Maliphant’s inspiration for his piece, AfterLight, was the celebrated dancer of the Ballets Russes, Vaslav Nijinsky: the sense of instinctive sculptural plastique in the many wonderful studio photographs from his dancing, and sane, years; and the flow of movement and energy in his geometric drawings and paintings, based on arcs and circles, from his dark period of insanity. Maliphant’s regular collaborator and co-creator, the lighting wizard Michael Hulls, shapes dancers’ bodies as mobile sculptures.
AfterLight is a sustained solo for the fine dancer Daniel Proietto, who moves with a wonderful fluidity. He revolves on a spot in a pool of light, his arms making all those arcs and circles; he turns like a spiral; the arms reach up, or spread; hand trails behind head.
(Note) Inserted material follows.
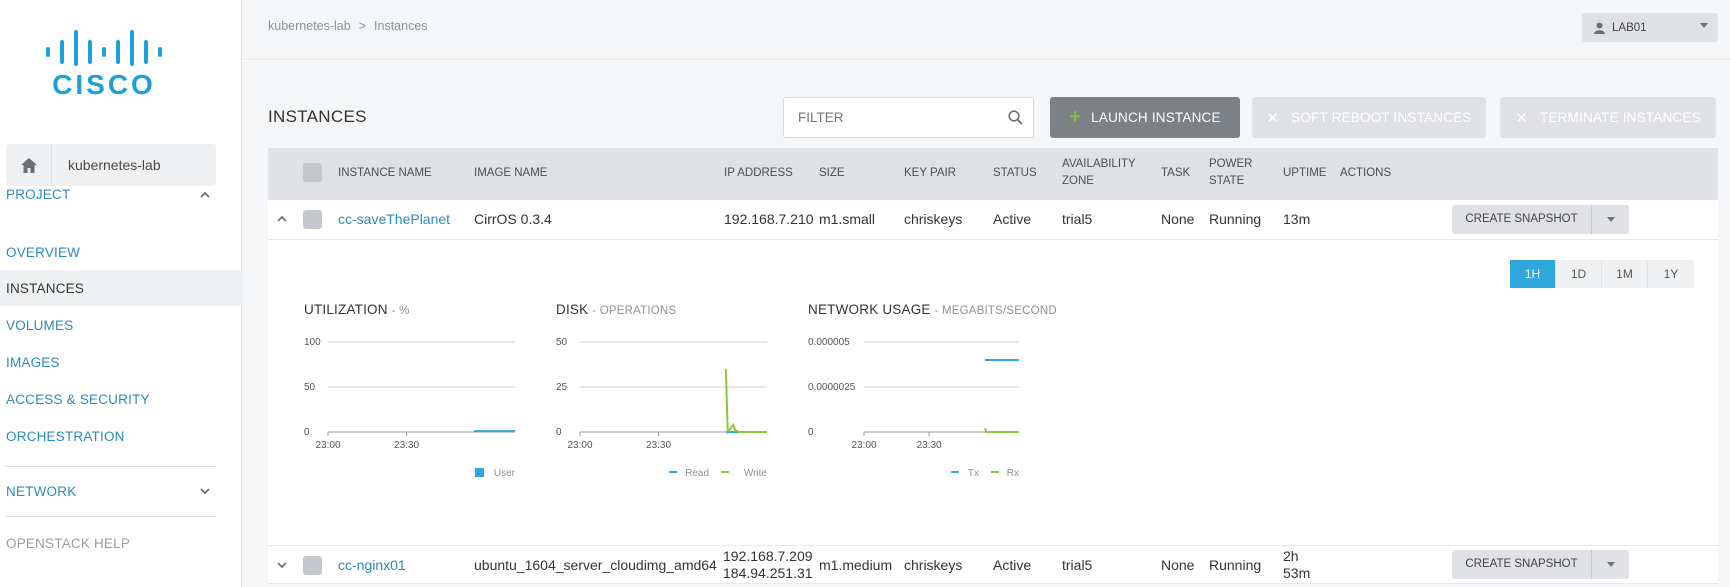  What do you see at coordinates (1533, 274) in the screenshot?
I see `range-1h: 1H` at bounding box center [1533, 274].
Everything is a continuous flow. Then, on his knees, he is circling round the stage, scooping the air, whirling ever faster. He seems to carve his own shape out of the darkness. Untypically, Maliphant has used a classical score, Satie’s limpid, otherworldly Gnossiennes, and all the elements fit together in a superb piece.
Cherkaoui’s Faun also has an obvious link to Nijinsky — he having created the controversial original. This new piece, a duet for James O’Hara and Daisy Phillips, is a similar exploration of our animal nature, and full of kinetic interest. The slitherings and stretchings, wrap-rounds and coalescings are clearly a mating ritual, the dancers’ bodies locking together as one. But Debussy’s music should have been quite sufficient; an extra input by Nitin Sawhney adds nothing.
We end on a sour note: de Frutos’s Eternal Damnation to Sancho and Sanchez, a “satirical ballet” (he says) inspired by scenarios of Cocteau. For what he doesn’t say, but certainly not for the Ballets Russes. Cocteau had a pornographic side, which de Frutos explores with relish in an extended charade about a fertility rite. This ghastly orgy — it is little else — dominated by a hobbling, deformed pope, involves six dancers in rape, all varieties of copulation, a gory murder, general rampaging and endless screaming.
The noise sabotages a fine account from the orchestra, under Dominic Wheeler, of Ravel’s heady, eruptive La Valse. It is a travesty, and calls into question the idea of collaboration. Not surprisingly, many people booed. I think Diaghilev, a man of fastidious tastes and respect for music, would have been not so much astonished as revolted.